Хотя эти три элемента могут играючи циркулировать, соблазнительно поставить каждый из них в соответствие какому-либо аспекту сексуальной позиции — подобно тому, как если бы колесо останавливалось в трех разных положениях. Но в какой мере мы можем связывать фонемы с эрогенными зонами, морфемы с фаллической стадией, а семантемы — с эволюцией Эдипа и комплексом кастрации? Что касается первого пункта, то в книге Сержа Леклера Психоаналитик
выдвинут чрезвычайно интересный тезис: эрогенную зону (то есть либидозное движение тела, происходящее на поверхности и отличающее себя отвлечений сохранения и разрушения) следовало бы помечать именно «буквой», которая бы в то же время очерчивала ее границы и подводила под них образы и объекты удовлетворения. «Буква» здесь не предполагает никакого владения языком и еще меньше — письменностью: речь идет об отношении фонематического различия к различию интенсивности, характеризующему эрогенную зону. Тем не менее, пример, приводимый самим Леклером — буква V в случае с Человеком-Волком — уводит в другую сторону: фактически, буквой V в этом примере помечено очень общее движение открытости, одинаково характерное для нескольких зон (открыть глаза, уши, рот), что коннотирует с несколько драматическими сценами, а не с объектами удовлетворения[163]. Не следует ли полагать — поскольку сама фонема является пучком различных следов и дифференциальных отношений, — что каждая зона аналогична одному из этих следов и определяется ими в отношении другой зоны? Тогда имелся бы повод для выведения новой геральдики тела, основанной на фонологии; оральная зона с необходимостью получала бы существенную привилегию, поскольку ребенок активно овладевает фонемами в тот самый момент, когда выделяет их из голоса.Теперь все дело в том, что оральная зона стремится к собственному освобождению и к прогрессу в овладении языком только в той мере, в какой стала бы возможной глобальная интеграция всех зон или даже расстановка пучков и вхождение фонем в более сложные элементы — то, что лингвисты иногда называют «конкатенация последовательных сущностей». Здесь мы подходим ко второму пункту с его проблемой фаллической координацией как вторым аспектом сексуальной позиции. Именно в этом смысле Леклер определяет поверхность всего тела как совокупность и последовательность букв, тогда как образ фаллоса обеспечивает их схождение и непрерывность.
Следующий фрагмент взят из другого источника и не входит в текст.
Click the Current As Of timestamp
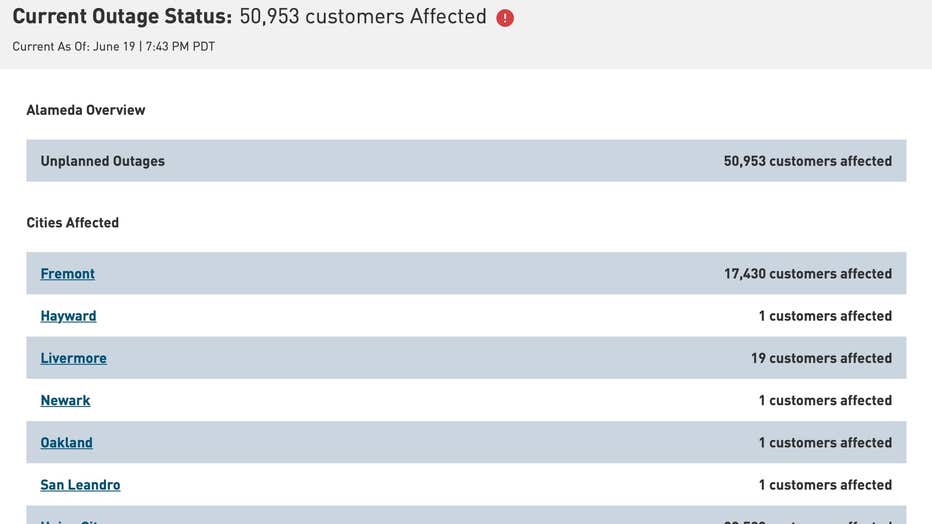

Итак, мы оказываемся внутри новой области: речь уже идет не о простом добавлении предшествующих фонем, а скорее о построении первых эзотерических слов,
объединяющих фонемы в конъюнктивном синтезе однородных, сходящихся и непрерывных серий — таково, в разбираемом Леклером примере, тайное имя «Poord'jeli», создаваемое ребенком. На данном уровне анализа нам кажется, что эзотерическое слово как целое играет роль не фонемы или элемента артикуляции, а роль морфемы или элемента грамматической конструкции конъюнктивного характера. Оно отсылает к фаллосу как координирующей инстанции. И только потом эзотерическое слово обретает другую значимость, другую функцию: как только конъюнкция сформирует целую серию, эта серия вступает в резонанс с другой расходящейся и независимой серией («joli corps de Lili» [ «прекрасное тело Лили»]). Новая серия соответствует третьему аспекту сексуальной позиции, то есть развитию [комплекса] Эдипа, комплекса кастрации и сопутствующей трансформации фаллоса, который теперь становится объектом = х. Тогда и только тогда эзотерическое слово становится словом-бумажником, поскольку оно вызывает дизъюнктивный синтез двух серий (прегенитальной и эдиповой, серии собственного имени субъекта и серии Лили), вынуждает две расходящиеся серии резонировать и разветвляться[164]. Целое эзотерическое слово играет теперь роль семантемы — согласно тезису Лакана, по которому фаллос Эдипа и фаллос кастрации являются означающими, приводящими в движение соответствующие серии, одновременно неожиданно появляясь в предыдущей серии, где они тоже циркулируют, поскольку «обусловливают эффекты означаемого своим присутствием в качестве означающего». Итак, мы движемся от фонематической буквы к эзотерическому слову как морфеме, а затем — от этого эзотерического слова к слову-бумажнику как семантеме.